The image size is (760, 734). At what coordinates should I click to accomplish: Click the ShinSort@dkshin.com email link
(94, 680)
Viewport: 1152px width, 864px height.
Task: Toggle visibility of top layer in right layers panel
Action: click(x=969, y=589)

========================================

WHAT IS EXPECTED: Copy out every line of the data above, exactly as given.

OUTPUT:
The image size is (760, 734). At what coordinates should I click to accomplish: Click the ShinSort@dkshin.com email link
(94, 680)
Viewport: 1152px width, 864px height.
Task: Toggle visibility of top layer in right layers panel
Action: click(x=969, y=589)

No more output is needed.